Of course, Reeves is moving onto other things now that his latest Apes movie is finished – he’s making The Batman for Warner – but given just how successful his take on the franchise has been, we’d be surprised if he didn’t at least continue to consult on future stories in some way. It certainly seems that Reeves has an idea of where the Apes franchise could go beyond Caesar – and Bad Ape, the innocent, talking ape played by Steve Zahn, offers a small clue.
“Bad Ape is actually a seed that is a forest,” Reeves told Yahoo. “In this story we see that the idea is that the world is revealed to be much larger than the apes ever imagined. There are apes who grew up without the benefit of Caesar’s leadership and they might not just be pockets of one or two, there might be actually colonies, and might that be where future conflicts come for Caesar’s apes? They have the benefit of the integrity that he’s instilled in them, so what’s going to happen when they encounter others who didn’t have that?”
To borrow Reeves’ term, the seed is planted, then, for a future where pockets of intelligent apes – maybe apes as chatty as Zahn’s character – have sprung up elsewhere on the planet. How have they adapted? Might they be more advanced, having taken over abandoned cities and technology? If so, might a new war break out – not between humans, but rival ape societies?

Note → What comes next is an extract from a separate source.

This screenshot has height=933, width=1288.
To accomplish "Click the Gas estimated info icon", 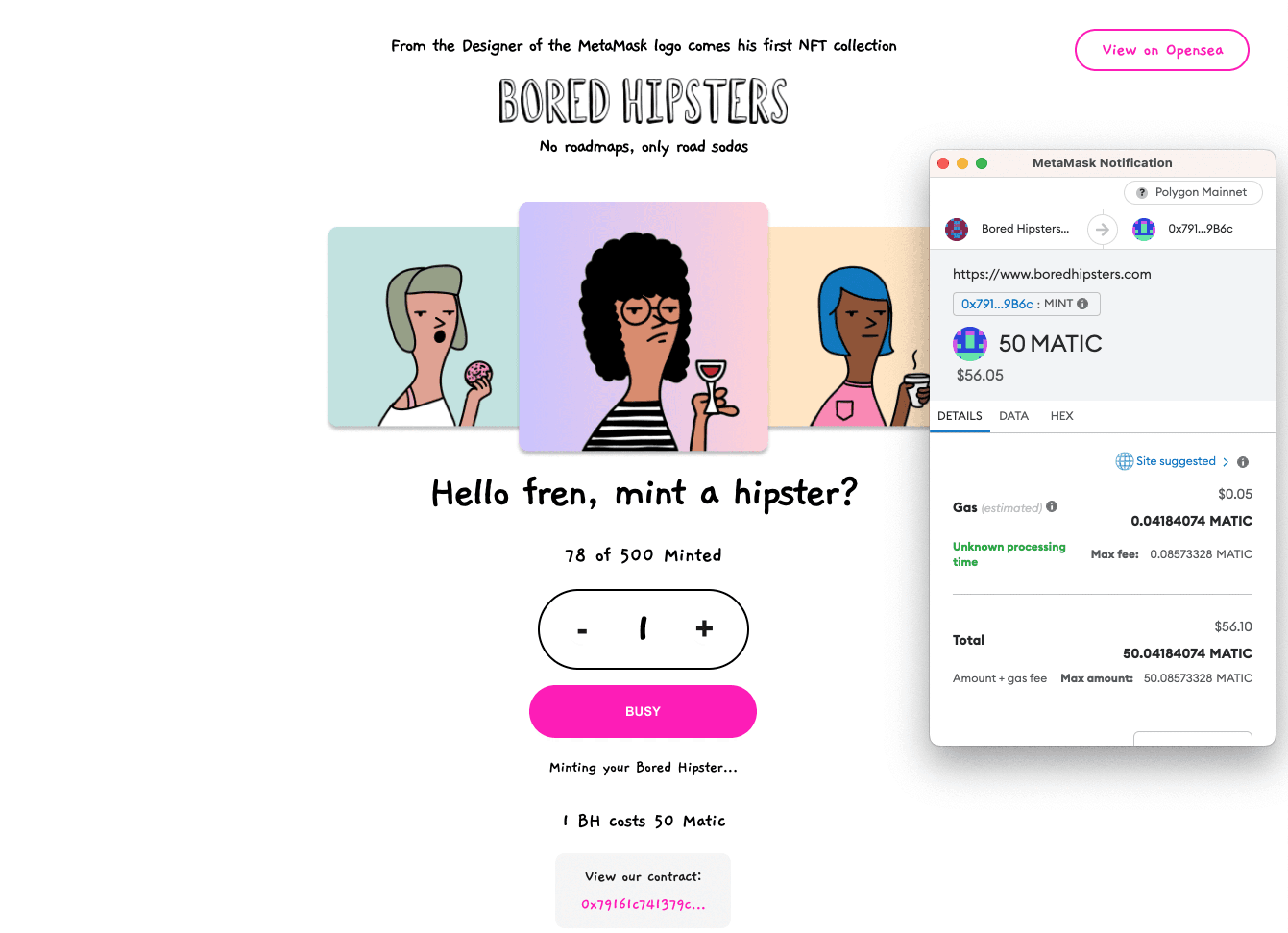I will pyautogui.click(x=1052, y=506).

For Andy Serkis, the death of Caesar doesn’t necessarily mean the end of his involvement in the Apes franchise. Thanks to the wonders of performance-capture, he could potentially play another character in the saga, assuming the role’s sufficiently different from the noble, introspective Caesar. The bigger question, Serkis says, is who could take over from Matt Reeves as the series’ new director.

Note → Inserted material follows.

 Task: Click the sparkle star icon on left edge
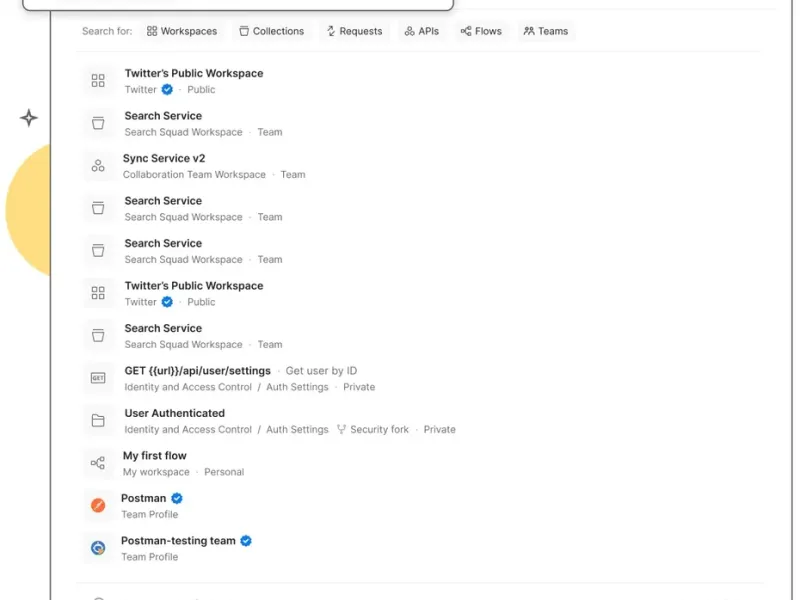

“It’s not necessarily [the end of my involvement], no,” Serkis told us. “There’s been no actual discussion about what exactly happens next, but there has been discussion about the possibility of further adventures. As I say, I love them as a metaphor, and I know Matt’s now going on to do other things, but the thing is, it has to be in the right person’s hands. It has to be someone like Rupert [Wyatt, Rise director], like Matt, someone who understands, who knows they’re not just making blockbuster entertainment, otherwise it defeats the object.”

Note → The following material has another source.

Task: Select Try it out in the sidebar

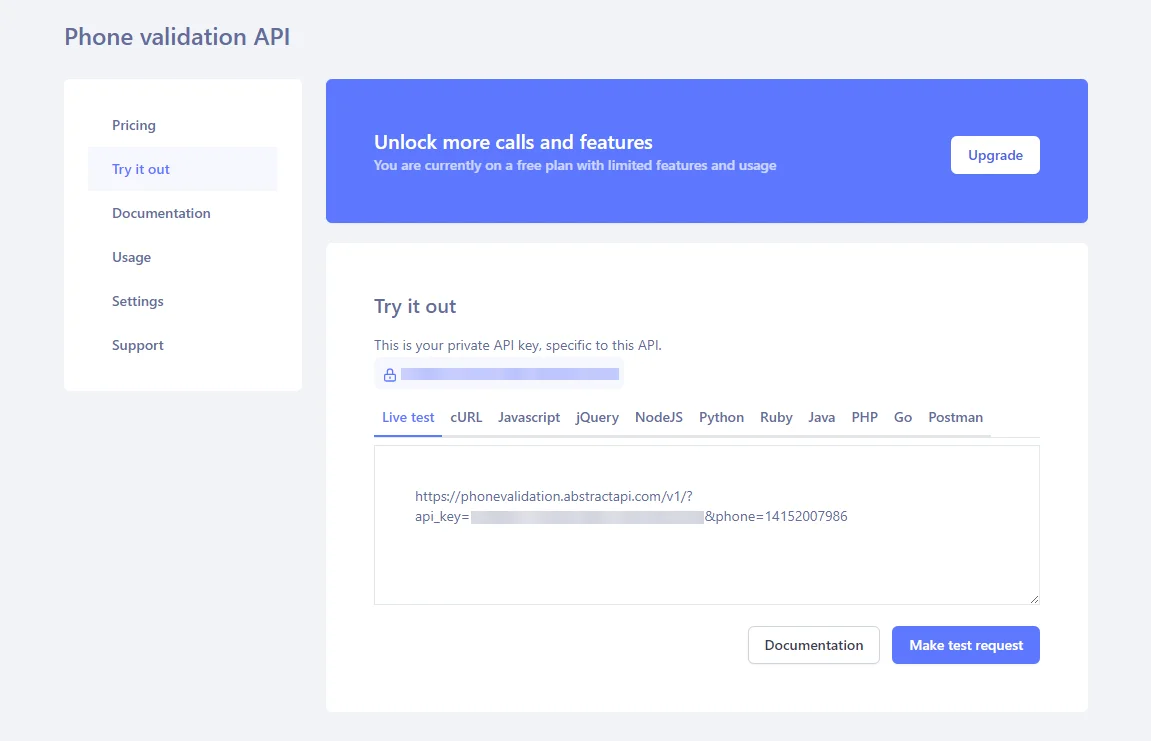Action: pyautogui.click(x=140, y=169)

Whatever happens next – and even if, assuming Fox made the bizarre decision to wind up the Apes story here – War For The Planet Of The Apes leaves the story in a mournful yet satisfying place: for our money, the best trilogy of films in the history of genre cinema. In Reeves and Serkis’ hands, Caesar has become a figure of mythical proportions. His fellow apes are safe; his journey is complete. And what an extraordinary journey it’s been.